Saved entries:
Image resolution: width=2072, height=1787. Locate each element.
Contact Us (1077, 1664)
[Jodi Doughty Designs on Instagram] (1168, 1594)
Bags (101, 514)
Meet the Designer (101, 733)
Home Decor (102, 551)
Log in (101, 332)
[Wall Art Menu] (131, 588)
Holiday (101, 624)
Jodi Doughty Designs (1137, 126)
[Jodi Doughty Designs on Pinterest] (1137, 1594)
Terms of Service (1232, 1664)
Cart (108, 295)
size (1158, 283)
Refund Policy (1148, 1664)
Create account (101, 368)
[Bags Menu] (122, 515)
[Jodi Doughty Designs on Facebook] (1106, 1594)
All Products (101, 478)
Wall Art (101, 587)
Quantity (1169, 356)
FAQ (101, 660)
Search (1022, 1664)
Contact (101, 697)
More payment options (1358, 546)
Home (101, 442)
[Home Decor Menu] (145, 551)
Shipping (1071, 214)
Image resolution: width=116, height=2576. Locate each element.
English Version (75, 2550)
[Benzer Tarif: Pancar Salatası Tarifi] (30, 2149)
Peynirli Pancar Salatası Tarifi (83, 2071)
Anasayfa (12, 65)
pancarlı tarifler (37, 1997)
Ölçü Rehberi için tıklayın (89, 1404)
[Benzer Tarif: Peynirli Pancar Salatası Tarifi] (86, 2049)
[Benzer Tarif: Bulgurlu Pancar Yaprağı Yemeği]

## TASK ITEM
Using the records above, copy all lines that include the word "resolution".

## RESPONSE
Image resolution: width=2072, height=1787. Locate each element.
Image resolution: width=116, height=2576. Locate each element.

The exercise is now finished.